* **Travail demandé**
1. Comment traduire en anglais la phrase « Mais parlons des colonisés. », tirée de l'extrait sur le colonialisme ?
2. Pouvez-vous recopier sans rien changer l'extrait sur le colonialisme, depuis « Sécurité ? Culture » jusqu'à « marche des affaires. » ?

Aimé Césaire, Discours sur le colonialisme, 1950.
Mais parlons des colonisés.
Je vois bien ce que la colonisation a détruit : les admirables civilisations indiennes et que ni
Deterding, ni Royal Dutch, ni Standard Oil ne me consoleront jamais des Aztèques ni des Incas.
Je vois bien celles-condamnées à terme-dans lesquelles elle a introduit un principe de ruine :
Océanie, Nigéria, Nyassaland. Je vois moins bien ce qu'elle a apporté.
Sécurité ? Culture ? Juridisme ? En attendant, je regarde et je vois, partout où il y a, face à face,
colonisateurs et colonisés, la force, la brutalité, la cruauté, le sadisme, le heurt et, en parodie de la
formation culturelle, la fabrication hâtive de quelques milliers de fonctionnaires subalternes, de boys,
d'artisans, d'employés de commerce et d'interprètes nécessaires à la bonne marche des affaires.

* **Données enregistrées**
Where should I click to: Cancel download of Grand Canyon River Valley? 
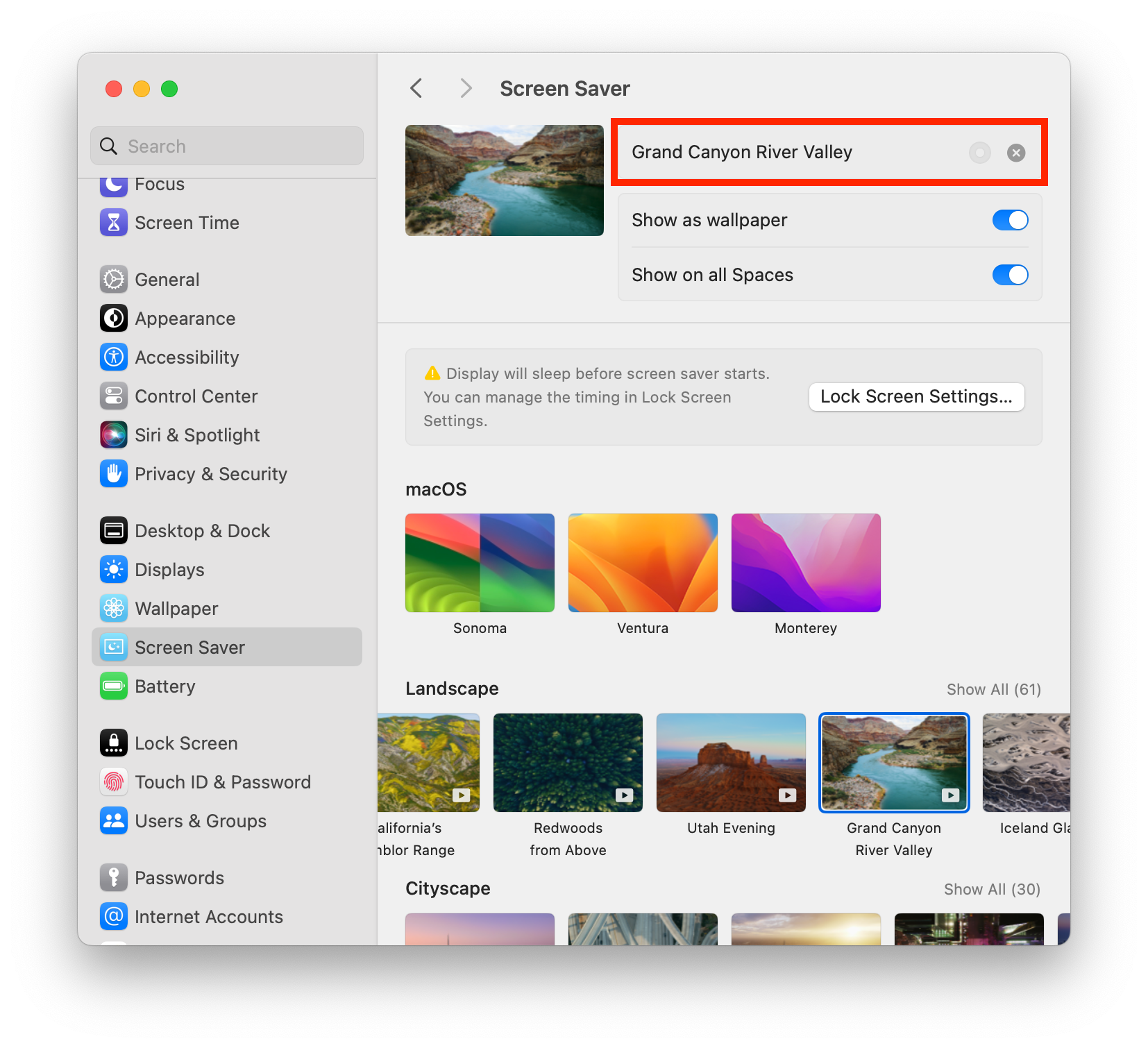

* **Les solutions**
1. But let us speak of the colonized.

2.
Sécurité ? Culture ? Juridisme ? En attendant, je regarde et je vois, partout où il y a, face à face,
colonisateurs et colonisés, la force, la brutalité, la cruauté, le sadisme, le heurt et, en parodie de la
formation culturelle, la fabrication hâtive de quelques milliers de fonctionnaires subalternes, de boys,
d'artisans, d'employés de commerce et d'interprètes nécessaires à la bonne marche des affaires.